■ SOURCE EXCERPT:

[Start]

Ray Tracing in One Weekend — Notes

• Author: Peter Shirley
• Free online: https://raytracing.github.io/
• What it teaches: Build a complete software path tracer from scratch in C++, step by step
• Why read it: Build intuition for path tracing on the CPU before tackling Vulkan RT GPU
• Parent: PathTracer Learning Books and Tutorials

Why This Book First?

• Before Vulkan, before BVH, before shaders — understand the ALGORITHM
• Every line you write teaches something: normals, reflection, shadows, sampling
• The CPU version is slow but 100% transparent — you can debug every pixel
• Once you understand this, GPU path tracing is “just parallelism”
• Recommended by the Godot NVPathtracer contributors in their chat

Book 1: Ray Tracing in One Weekend

Chapter Overview

• Chapter 1 — Output an Image (PPM format)
• Chapter 2 — The Ray and Camera
• Chapter 3 — Ray-Sphere Intersection
• Chapter 4 — Surface Normals and Multiple Objects
• Chapter 5 — Anti-Aliasing
• Chapter 6 — Diffuse Materials
• Chapter 7 — Metal
• Chapter 8 — Dielectrics (Glass)
• Chapter 9 — Positionable Camera
• Chapter 10 — Defocus Blur (Depth of Field)
• Chapter 11 — Final Scene

Core Concepts — Book 1

The Ray

• P(t) = origin + t * direction
• origin — starting point (camera)
• direction — unit vector (where the ray is going)
• t — parameter: positive = forward, negative = behind camera

struct Ray {
    vec3 origin, direction;
    vec3 at(float t) const { return origin + t * direction; }
};

• See PathTracer Learning Ray Definition

Camera and Primary Ray Generation

• Pinhole camera: all rays pass through a single point
• Define a “viewport” rectangle in 3D space
• For each pixel (i, j), generate a ray from camera origin through the pixel

// Viewport at z = -1, aspect ratio preserved
float viewport_height = 2.0f;
float viewport_width  = aspect_ratio * viewport_height;
vec3 lower_left = origin - vec3(viewport_width/2, viewport_height/2, 1.0f);
 
// Ray for pixel (u, v) in [0,1]²
Ray ray(origin, lower_left + u * horizontal + v * vertical - origin);

• See PathTracer Learning Camera Model

Ray-Sphere Intersection

• Sphere equation: |P - C|² = r²
• Substitute ray P(t): |origin + t*dir - C|² = r²
• Expand to get a quadratic in t: at² + bt + c = 0
• Discriminant b² - 4ac:
  • > 0 — two intersections (ray passes through)

[End]

■ MATERIAL:
[Start]

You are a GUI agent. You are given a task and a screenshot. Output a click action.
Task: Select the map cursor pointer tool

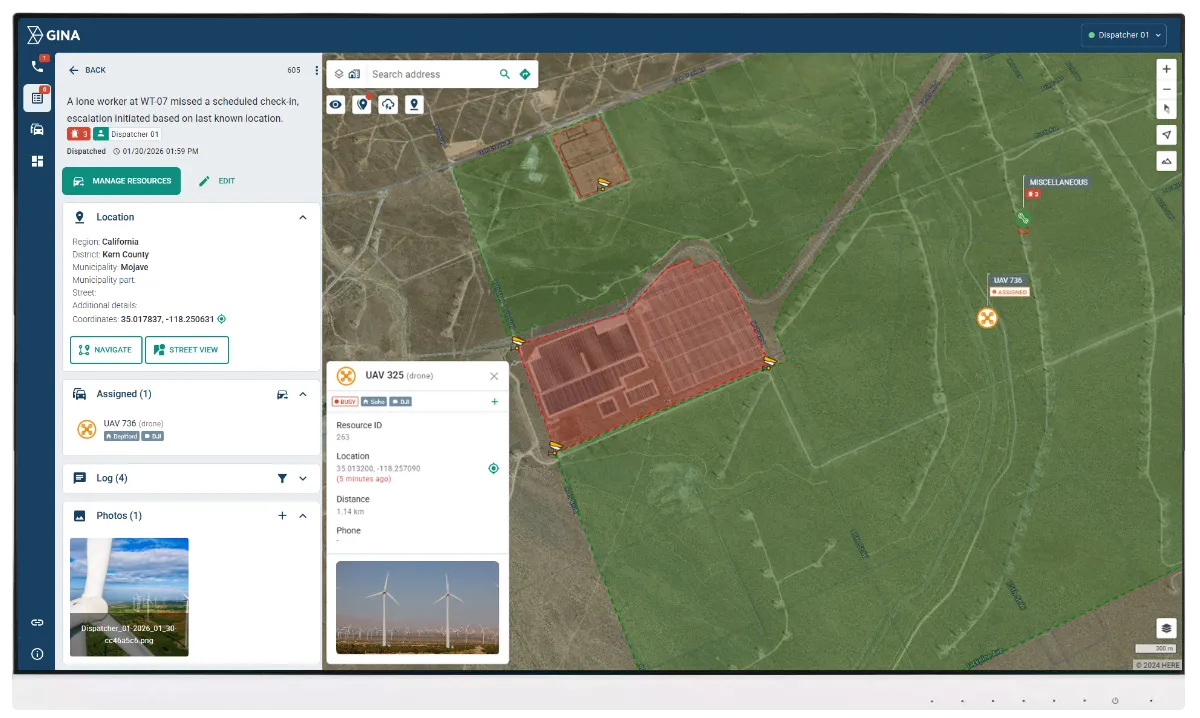pos(1166,108)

[End]

■ TASKS AND EXERCISES:
[a] According to the ray tracing notes, in what image format does Chapter 1 output its image?
[b] Carry the ray tracing notes on from their last line and write the next part.

■ IN RESPONSE:
[a] PPM format.

[b]
  • = 0 — one intersection (tangent)
  • < 0 — no intersection (miss)
• Take the smaller t > t_min as the hit

bool hitSphere(vec3 center, float radius, Ray r, float &t) {
    vec3 oc = r.origin - center;
    float a = dot(r.direction, r.direction);
    float b = 2.0f * dot(oc, r.direction);
    float c = dot(oc, oc) - radius * radius;
    float discriminant = b*b - 4*a*c;
    if (discriminant < 0) return false;
    t = (-b - sqrt(discriminant)) / (2.0f * a);
    return t > 0.001f;
}

Surface Normals

• At hit point P, normal of a sphere centered at C: N = normalize(P - C)
• Normal always points outward (away from center)
• For front/back face detection: if dot(ray.dir, N) < 0 → front face
• Visualize normals by mapping (N + 1) / 2 to RGB → great debug view

Anti-Aliasing

• For each pixel, send multiple rays with random sub-pixel offsets
• Average the results → smooth edges

vec3 color = vec3(0.0f);
for (int s = 0; s < SAMPLES_PER_PIXEL; s++) {
    float u = (float(i) + random_float()) / (width - 1);
    float v = (float(j) + random_float()) / (height - 1);
    Ray ray = camera.get_ray(u, v);
    color += trace(ray, world, MAX_DEPTH);
}
color /= SAMPLES_PER_PIXEL; // average

• See PathTracer Learning Anti-Aliasing

Diffuse (Lambertian) Material

• When a ray hits a diffuse surface, scatter it in a random direction
• The randomness models the microscopic roughness of matte surfaces

// Simple diffuse: random direction in hemisphere
vec3 scattered = hit.normal + random_unit_vector();
 
// Lambertian (more accurate): cosine-weighted
vec3 scattered = hit.normal + random_unit_vector(); // same formula!
// This gives cosine-weighted distribution naturally

• Each bounce multiplies by the albedo color
• After many bounces → black (all light absorbed)
• See PathTracer Learning BRDF — Lambertian BRDF = albedo / π

Metal Material

• Perfect mirror reflection: reflect(v, n) = v - 2 * dot(v, n) * n
• Add fuzz (roughness): perturb reflection by small random vector

vec3 reflected = reflect(ray.direction, hit.normal);
// Fuzz: reflected + fuzz * random_in_unit_sphere()
// fuzz = 0 → perfect mirror
// fuzz = 1 → very rough metal

Dielectric (Glass) Material

• Light refracts when entering/exiting glass
• Snell’s law: n₁ sin(θ₁) = n₂ sin(θ₂)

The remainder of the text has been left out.